━━━━━ EXERCISE MATERIALS

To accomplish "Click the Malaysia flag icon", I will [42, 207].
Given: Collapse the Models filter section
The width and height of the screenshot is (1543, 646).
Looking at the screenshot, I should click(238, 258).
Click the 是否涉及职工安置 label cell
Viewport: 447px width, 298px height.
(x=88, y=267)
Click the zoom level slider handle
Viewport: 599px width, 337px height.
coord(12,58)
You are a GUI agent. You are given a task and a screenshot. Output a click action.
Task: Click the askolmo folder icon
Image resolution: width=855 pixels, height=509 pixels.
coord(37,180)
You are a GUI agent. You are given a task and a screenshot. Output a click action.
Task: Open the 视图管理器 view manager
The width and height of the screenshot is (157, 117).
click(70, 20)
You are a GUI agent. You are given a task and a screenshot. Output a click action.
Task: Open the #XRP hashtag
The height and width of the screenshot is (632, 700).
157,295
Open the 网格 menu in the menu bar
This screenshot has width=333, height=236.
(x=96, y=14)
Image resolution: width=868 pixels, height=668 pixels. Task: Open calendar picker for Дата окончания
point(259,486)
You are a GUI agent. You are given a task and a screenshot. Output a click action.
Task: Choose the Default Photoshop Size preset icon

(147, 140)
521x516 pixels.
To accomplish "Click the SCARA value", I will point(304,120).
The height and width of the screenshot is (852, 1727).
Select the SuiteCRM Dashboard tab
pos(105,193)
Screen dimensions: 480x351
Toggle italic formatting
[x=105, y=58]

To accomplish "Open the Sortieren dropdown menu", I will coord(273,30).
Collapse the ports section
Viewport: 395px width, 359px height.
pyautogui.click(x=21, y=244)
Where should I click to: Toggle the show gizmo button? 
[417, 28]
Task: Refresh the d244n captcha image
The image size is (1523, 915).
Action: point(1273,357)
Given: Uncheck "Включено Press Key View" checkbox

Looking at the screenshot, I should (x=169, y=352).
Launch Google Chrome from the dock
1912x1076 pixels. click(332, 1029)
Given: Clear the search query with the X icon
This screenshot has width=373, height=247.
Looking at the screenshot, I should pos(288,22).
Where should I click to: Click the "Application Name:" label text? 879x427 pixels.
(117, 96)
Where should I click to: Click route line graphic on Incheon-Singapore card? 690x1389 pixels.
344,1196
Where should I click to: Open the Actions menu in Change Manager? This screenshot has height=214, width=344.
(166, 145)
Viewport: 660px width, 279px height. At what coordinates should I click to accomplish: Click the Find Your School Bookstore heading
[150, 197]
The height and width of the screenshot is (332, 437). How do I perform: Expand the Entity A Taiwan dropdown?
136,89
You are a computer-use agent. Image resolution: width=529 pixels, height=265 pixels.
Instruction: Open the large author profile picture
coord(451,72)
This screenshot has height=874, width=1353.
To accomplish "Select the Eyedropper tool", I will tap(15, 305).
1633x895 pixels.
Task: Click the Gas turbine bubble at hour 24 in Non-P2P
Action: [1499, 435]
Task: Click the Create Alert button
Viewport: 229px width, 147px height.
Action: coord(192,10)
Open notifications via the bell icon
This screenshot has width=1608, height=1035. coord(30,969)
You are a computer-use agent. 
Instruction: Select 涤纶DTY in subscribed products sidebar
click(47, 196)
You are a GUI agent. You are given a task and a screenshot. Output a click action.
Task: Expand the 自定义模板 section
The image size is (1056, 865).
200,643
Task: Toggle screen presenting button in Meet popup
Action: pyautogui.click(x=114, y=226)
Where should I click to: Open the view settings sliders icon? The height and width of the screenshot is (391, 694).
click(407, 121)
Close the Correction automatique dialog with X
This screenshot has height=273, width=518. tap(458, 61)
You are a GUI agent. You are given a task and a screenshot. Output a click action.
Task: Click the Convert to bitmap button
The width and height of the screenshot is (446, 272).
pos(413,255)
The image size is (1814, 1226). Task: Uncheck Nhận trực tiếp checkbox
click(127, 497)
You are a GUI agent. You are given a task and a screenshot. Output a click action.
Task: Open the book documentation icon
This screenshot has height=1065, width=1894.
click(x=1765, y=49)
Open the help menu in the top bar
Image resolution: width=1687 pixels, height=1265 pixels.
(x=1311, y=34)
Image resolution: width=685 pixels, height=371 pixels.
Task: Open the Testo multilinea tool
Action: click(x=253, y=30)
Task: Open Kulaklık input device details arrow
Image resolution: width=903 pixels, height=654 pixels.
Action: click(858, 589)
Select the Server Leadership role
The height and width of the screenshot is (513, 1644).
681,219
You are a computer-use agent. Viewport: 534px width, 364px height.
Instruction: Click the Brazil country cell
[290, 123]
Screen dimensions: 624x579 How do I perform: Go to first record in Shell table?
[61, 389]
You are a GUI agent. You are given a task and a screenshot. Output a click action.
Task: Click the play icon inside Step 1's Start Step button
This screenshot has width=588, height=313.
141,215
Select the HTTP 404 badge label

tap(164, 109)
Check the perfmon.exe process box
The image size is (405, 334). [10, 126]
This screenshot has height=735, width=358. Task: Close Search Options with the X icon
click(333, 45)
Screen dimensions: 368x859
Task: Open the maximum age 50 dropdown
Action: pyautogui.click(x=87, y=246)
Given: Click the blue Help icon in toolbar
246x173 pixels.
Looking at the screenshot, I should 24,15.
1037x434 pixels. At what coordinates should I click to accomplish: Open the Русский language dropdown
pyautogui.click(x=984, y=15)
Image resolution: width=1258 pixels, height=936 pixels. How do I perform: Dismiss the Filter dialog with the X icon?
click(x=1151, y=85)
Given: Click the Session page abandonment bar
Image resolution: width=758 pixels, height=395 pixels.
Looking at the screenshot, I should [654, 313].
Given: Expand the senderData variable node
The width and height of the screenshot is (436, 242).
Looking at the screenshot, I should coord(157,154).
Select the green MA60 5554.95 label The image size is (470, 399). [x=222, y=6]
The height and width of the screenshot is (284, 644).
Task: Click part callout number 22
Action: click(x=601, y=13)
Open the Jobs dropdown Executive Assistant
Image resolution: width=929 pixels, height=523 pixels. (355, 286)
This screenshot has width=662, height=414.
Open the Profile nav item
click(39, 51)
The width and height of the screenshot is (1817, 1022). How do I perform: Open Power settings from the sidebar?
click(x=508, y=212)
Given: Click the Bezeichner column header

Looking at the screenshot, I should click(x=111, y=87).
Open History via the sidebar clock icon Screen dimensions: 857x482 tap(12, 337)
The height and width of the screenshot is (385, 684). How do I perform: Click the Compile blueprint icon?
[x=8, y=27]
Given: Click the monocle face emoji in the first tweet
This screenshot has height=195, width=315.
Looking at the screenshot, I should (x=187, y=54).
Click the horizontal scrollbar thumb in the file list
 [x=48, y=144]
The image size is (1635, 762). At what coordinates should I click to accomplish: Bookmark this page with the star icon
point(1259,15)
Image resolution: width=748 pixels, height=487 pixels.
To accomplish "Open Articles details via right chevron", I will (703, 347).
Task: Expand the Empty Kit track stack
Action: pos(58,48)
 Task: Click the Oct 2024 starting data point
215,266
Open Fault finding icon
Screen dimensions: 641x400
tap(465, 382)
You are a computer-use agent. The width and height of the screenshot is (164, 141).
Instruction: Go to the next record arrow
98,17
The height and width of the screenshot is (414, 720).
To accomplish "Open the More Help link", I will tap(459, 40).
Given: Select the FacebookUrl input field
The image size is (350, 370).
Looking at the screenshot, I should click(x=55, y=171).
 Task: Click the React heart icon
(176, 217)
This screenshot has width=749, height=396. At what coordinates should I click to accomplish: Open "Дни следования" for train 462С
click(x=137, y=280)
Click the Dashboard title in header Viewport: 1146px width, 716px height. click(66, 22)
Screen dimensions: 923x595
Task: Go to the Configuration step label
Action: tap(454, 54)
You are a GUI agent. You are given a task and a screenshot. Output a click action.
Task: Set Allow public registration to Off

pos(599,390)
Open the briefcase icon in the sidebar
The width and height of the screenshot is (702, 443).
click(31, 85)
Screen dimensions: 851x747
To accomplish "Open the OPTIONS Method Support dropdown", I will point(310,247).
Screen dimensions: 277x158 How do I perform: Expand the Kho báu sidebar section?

━━━━━━━━━━

* **TASK DESCRIPTION**: Retype the records verbatim, starting at the line that contains "Given: Click the Session page abandonment bar" and ending at the line that contains "Open History via", with both of those lines included.

* **SOLUTION TO THIS EXERCISE**:
Given: Click the Session page abandonment bar
Image resolution: width=758 pixels, height=395 pixels.
Looking at the screenshot, I should [654, 313].
Given: Expand the senderData variable node
The width and height of the screenshot is (436, 242).
Looking at the screenshot, I should coord(157,154).
Select the green MA60 5554.95 label The image size is (470, 399). [x=222, y=6]
The height and width of the screenshot is (284, 644).
Task: Click part callout number 22
Action: click(x=601, y=13)
Open the Jobs dropdown Executive Assistant
Image resolution: width=929 pixels, height=523 pixels. (355, 286)
This screenshot has width=662, height=414.
Open the Profile nav item
click(39, 51)
The width and height of the screenshot is (1817, 1022). How do I perform: Open Power settings from the sidebar?
click(x=508, y=212)
Given: Click the Bezeichner column header

Looking at the screenshot, I should click(x=111, y=87).
Open History via the sidebar clock icon Screen dimensions: 857x482 tap(12, 337)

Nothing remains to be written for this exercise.